Dados fornecidos.

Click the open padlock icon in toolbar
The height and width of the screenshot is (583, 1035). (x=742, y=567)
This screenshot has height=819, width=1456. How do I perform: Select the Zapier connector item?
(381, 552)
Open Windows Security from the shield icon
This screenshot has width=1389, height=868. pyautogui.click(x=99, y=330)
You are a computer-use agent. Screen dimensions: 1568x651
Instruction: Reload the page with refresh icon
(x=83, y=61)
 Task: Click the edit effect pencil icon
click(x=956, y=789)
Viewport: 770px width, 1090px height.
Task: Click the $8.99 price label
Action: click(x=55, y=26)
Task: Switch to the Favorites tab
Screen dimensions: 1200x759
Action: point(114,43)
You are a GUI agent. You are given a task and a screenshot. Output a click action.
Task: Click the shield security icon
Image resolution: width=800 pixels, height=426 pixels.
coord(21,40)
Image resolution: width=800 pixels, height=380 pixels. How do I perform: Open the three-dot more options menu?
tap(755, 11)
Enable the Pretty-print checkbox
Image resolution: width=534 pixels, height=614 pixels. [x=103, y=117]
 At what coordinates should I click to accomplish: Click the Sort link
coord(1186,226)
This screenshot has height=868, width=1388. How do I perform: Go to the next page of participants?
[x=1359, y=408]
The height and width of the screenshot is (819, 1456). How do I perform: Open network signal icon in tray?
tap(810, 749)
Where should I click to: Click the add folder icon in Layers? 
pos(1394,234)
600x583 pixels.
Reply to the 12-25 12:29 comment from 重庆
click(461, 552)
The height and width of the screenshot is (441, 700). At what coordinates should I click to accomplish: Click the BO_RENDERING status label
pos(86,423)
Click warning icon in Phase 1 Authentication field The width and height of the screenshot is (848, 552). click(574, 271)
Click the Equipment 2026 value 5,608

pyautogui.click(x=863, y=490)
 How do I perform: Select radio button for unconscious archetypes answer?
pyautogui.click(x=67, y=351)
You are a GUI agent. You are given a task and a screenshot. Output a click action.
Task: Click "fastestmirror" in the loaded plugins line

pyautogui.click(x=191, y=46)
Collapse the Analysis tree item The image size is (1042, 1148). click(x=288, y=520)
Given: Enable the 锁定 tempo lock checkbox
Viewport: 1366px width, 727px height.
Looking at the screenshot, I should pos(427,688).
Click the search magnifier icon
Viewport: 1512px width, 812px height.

Exercício. Converta em lista numerada a parte dos dados que se inicia na primeira linha e se encerra na linha que contém "This screenshot has width=1389, height=868.", incluindo ambas as extremidades e omitindo as linhas em branco.

Resultado do exercício.
1. Click the open padlock icon in toolbar
2. The height and width of the screenshot is (583, 1035). (x=742, y=567)
3. This screenshot has height=819, width=1456. How do I perform: Select the Zapier connector item?
4. (381, 552)
5. Open Windows Security from the shield icon
6. This screenshot has width=1389, height=868. pyautogui.click(x=99, y=330)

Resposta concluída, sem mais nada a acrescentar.